St. Ignatius Hospital: abandoned but not forgotten
3 min read
St. Ignatius Hospital is a former manor hospital located in Colfax, Washington, United States, established in 1892 by the Sisters of Providence from Montreal, a religious institute of Roman Catholic sisters founded in 1843 by Mother Émilie Gamelin (beatified in 2001 by Pope John Paul II).
The Hospital, the first to serve Whitman County, operated from 1893-1964 and during its early years, nurses treated patients in a wooden building on-site, as construction of the hospital wasn’t complete until 1894. Historically, the first patient was a pneumonia case, and in the first month, ten patients were admitted. Three were released and seven remained. The first death was recorded in June of 1893, when F.E. Martin, a railroad employee, was crushed between railroad cars and, It seems, he is just one of the ghosts known to wander the halls still today.
The five-floor building only relied on donations and payments from patients rather than government assistance, and this eventually created a financial struggle, leading to its closing.
It was in operation until 1964, when it was shut down after the opening of Whitman Community Hospital.
The property served as an assisted living home which housed developmentally disabled adults in the bottom floors until 2000, and three years later the building was officially shut down and abandoned.

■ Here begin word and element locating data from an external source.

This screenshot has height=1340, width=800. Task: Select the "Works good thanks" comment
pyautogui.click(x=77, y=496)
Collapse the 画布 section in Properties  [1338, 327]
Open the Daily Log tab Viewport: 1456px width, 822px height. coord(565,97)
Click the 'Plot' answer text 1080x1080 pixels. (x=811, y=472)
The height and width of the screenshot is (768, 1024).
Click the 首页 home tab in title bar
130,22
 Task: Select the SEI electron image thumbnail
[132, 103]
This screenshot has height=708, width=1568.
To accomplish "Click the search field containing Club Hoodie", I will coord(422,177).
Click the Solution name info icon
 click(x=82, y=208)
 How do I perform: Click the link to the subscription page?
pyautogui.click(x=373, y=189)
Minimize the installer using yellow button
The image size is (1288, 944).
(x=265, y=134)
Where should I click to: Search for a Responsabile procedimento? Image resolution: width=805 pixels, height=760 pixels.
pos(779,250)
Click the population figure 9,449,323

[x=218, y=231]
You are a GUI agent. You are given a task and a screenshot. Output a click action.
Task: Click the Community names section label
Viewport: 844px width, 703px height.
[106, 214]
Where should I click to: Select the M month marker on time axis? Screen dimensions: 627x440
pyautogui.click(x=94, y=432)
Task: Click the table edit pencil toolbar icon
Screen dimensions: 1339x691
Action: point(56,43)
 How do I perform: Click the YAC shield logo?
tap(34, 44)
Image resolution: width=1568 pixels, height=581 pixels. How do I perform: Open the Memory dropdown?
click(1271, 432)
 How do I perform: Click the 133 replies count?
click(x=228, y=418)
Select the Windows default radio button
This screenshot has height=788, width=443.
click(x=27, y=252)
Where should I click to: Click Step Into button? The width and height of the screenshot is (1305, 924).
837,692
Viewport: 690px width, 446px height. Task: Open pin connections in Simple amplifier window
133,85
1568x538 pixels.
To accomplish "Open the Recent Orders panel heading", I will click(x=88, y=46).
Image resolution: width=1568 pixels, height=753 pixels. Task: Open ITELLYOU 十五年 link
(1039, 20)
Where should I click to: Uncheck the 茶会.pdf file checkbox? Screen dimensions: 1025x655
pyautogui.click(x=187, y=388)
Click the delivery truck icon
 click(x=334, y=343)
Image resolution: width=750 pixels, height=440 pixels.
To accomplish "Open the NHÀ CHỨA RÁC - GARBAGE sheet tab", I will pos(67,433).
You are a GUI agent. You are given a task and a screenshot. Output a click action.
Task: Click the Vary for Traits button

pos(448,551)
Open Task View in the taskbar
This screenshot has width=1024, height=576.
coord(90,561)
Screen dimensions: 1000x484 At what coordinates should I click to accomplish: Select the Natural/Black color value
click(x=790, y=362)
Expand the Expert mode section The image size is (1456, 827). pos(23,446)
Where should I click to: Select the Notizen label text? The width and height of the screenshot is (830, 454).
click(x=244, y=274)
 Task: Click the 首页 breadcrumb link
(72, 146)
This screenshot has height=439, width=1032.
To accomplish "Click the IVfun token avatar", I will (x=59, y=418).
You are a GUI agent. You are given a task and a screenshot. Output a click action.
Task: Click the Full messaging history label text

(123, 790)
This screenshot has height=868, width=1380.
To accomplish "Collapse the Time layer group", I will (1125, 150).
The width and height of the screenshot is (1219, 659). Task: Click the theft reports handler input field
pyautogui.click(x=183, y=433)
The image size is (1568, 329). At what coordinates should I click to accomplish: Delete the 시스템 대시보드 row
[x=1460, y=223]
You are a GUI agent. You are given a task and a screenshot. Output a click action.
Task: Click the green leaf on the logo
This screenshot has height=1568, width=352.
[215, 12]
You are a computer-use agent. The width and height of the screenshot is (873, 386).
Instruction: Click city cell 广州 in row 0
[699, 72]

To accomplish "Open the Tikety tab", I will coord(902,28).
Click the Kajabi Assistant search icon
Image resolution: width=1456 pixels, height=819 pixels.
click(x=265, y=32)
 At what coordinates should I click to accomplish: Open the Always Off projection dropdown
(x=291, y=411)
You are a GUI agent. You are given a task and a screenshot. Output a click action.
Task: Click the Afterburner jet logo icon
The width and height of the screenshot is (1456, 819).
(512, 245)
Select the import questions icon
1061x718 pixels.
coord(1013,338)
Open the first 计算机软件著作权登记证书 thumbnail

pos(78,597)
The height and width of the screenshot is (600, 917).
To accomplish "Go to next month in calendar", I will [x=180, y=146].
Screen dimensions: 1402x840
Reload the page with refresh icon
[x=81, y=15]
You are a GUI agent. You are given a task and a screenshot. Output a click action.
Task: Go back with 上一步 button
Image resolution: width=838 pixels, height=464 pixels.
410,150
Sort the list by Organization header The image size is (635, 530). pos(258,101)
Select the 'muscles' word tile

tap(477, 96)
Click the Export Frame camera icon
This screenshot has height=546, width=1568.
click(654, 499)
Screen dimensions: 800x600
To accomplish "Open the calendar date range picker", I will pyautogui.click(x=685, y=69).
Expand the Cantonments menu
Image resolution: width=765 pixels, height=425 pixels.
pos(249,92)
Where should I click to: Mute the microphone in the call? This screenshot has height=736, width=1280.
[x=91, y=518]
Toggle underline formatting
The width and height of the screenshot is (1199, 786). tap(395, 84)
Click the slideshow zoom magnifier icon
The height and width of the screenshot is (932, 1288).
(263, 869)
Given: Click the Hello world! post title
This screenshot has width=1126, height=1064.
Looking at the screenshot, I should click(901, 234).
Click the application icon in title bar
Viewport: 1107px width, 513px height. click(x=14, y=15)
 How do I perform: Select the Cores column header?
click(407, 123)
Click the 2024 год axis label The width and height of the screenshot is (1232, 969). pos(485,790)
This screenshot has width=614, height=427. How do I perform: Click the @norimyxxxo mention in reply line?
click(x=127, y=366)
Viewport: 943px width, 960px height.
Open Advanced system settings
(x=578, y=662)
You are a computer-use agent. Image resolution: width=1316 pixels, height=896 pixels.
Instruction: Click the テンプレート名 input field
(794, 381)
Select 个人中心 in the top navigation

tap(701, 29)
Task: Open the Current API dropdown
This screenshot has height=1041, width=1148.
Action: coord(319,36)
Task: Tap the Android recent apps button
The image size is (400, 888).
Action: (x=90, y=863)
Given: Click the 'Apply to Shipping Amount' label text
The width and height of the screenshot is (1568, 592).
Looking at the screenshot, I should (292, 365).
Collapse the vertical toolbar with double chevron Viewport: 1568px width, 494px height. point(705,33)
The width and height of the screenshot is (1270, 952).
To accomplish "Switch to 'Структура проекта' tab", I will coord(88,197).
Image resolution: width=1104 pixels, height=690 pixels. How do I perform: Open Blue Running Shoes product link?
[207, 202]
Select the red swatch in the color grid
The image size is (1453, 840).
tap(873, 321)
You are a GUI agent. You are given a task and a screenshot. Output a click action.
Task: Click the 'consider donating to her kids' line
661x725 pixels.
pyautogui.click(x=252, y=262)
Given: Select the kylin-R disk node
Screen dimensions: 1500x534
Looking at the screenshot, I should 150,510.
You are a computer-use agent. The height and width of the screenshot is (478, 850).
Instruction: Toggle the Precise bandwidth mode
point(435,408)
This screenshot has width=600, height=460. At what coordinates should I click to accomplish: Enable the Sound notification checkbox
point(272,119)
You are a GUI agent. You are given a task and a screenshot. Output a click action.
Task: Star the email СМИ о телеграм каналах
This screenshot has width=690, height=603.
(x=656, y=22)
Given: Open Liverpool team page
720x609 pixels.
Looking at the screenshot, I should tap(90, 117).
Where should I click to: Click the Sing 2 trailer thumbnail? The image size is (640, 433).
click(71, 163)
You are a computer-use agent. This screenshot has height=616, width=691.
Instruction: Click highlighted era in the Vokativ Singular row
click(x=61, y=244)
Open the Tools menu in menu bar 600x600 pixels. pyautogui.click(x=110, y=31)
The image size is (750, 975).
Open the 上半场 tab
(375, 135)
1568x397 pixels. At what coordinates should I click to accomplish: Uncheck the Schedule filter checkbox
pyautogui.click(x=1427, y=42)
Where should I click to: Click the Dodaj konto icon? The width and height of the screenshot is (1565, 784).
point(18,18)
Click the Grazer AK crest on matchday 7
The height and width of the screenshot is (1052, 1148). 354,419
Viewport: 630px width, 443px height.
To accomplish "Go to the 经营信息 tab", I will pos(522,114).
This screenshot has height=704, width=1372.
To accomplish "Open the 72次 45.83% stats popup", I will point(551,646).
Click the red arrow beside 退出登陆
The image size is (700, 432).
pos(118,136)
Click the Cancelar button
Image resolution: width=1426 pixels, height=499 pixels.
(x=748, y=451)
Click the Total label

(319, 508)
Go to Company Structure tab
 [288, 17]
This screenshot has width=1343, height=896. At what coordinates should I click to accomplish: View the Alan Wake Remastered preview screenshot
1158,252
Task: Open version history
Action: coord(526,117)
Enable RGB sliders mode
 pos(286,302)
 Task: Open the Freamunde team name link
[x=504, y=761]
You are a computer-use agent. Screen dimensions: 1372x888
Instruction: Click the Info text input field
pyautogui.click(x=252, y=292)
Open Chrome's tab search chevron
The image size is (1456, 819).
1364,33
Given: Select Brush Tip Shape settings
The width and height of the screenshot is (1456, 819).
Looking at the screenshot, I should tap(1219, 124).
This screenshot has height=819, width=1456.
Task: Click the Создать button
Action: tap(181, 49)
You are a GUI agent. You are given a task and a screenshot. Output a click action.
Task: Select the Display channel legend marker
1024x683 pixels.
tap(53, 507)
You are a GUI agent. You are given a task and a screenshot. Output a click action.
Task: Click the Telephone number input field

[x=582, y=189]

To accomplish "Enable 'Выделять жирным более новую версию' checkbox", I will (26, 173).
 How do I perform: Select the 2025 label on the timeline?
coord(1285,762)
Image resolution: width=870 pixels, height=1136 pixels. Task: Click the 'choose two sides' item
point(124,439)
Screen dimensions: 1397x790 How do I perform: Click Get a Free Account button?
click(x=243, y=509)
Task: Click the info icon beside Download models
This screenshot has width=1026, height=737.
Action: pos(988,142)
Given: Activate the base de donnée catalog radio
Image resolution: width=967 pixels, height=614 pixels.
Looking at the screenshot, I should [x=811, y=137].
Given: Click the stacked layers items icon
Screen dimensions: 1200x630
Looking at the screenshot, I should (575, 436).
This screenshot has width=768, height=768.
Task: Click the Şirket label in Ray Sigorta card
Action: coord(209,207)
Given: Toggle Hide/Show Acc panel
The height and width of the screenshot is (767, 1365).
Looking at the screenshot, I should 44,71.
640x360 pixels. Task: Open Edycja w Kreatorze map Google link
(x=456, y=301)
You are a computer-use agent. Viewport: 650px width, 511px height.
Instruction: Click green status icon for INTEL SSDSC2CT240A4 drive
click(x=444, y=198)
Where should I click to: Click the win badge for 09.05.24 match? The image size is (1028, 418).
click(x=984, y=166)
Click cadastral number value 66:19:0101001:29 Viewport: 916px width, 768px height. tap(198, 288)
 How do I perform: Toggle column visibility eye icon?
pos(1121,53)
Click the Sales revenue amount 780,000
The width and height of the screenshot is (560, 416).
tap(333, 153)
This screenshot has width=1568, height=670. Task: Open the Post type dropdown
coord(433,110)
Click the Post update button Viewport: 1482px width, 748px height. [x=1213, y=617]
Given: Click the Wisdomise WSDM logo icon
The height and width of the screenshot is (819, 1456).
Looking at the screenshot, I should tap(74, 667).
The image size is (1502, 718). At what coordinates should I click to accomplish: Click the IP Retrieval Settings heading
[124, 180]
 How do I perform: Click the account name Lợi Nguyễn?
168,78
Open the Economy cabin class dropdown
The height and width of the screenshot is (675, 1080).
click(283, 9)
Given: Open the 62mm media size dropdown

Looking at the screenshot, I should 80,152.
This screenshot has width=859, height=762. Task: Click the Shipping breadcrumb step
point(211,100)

In 2015, the building was added to the Most Endangered Properties list and It’s supposedly now a very haunted location with the ghosts of former patients reclaiming the halls. On the same year, it was opened for public tours that, according to a 2017 report, earned over $30,000 in only two years.
Today legends and rumors run about the strange and unusual occurrences that happen in St. Ignatius Hospital over the years. Shadows, sightings, unexplainable sounds, people being kicked and touched and voices. A faint and eerie dripping echoes through the abandoned building, the walls are peeling and covered with graffiti, and the scents of mildew fill the air. Every window and door is boarded up and nailed shut to keep out squatters and amateur ghost hunters. Thousands of people have died here, and even though there are no more guided tours because it is officially closed, the old hospital has become a magnet for ghost enthusiasts and paranormal researchers with people who have come from as far as New York and Alaska only to explore its corridors.
St. Ignatius Hospital has been the stuff of urban legend for years and many of the rooms in the hospital are named after patients who lived there: Rose’s Room, The Children’s Room or Dave’s Room while a first-floor hallway is nicknamed “left is dead”. In the hospital’s early days, patients who entered the emergency department were taken to the right if they were treatable, and to the left if they were gravely sick or injured and in fact an elevator descends from the room to the left directly to the morgue.
The building has five floors, plus a basement. The first floor was the emergency department, second was the obstetrics wing, third was infectious disease, fourth was surgery and X-ray and the fifth was where the Sisters of Providence and nurses lived.
All that remains now are the spirits of the past.
I’m not a photographer. I’m so sorry for photos.